■ Task to complete: Give the number of lines in the data below where the word "computer" appears, and nothing besides.

■ Provided data:
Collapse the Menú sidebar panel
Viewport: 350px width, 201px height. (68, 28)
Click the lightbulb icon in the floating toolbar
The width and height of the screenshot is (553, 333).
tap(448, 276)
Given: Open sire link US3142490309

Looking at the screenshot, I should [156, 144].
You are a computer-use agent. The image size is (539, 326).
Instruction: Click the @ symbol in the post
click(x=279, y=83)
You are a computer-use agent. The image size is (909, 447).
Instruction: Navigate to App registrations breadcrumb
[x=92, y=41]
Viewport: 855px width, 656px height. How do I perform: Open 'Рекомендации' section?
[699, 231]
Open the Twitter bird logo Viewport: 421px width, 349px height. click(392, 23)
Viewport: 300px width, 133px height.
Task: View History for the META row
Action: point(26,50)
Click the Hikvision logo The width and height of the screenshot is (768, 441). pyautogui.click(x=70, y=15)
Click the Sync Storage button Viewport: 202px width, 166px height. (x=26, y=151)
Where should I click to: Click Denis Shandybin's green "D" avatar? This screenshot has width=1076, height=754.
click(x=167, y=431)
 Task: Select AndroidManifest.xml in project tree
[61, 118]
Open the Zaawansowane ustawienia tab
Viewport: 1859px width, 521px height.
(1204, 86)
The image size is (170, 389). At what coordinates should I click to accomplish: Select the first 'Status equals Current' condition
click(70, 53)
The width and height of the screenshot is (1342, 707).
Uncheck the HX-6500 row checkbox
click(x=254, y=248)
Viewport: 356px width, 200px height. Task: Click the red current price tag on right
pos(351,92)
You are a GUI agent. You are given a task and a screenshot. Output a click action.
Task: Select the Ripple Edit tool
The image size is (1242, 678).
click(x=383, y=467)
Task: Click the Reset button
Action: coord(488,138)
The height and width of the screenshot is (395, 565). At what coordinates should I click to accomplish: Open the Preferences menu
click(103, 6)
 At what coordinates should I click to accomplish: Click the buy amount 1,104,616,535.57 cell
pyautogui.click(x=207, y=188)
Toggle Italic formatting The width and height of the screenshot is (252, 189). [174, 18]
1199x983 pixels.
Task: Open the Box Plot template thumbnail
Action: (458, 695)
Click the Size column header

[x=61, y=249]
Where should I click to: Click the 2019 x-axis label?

■ Task response: 2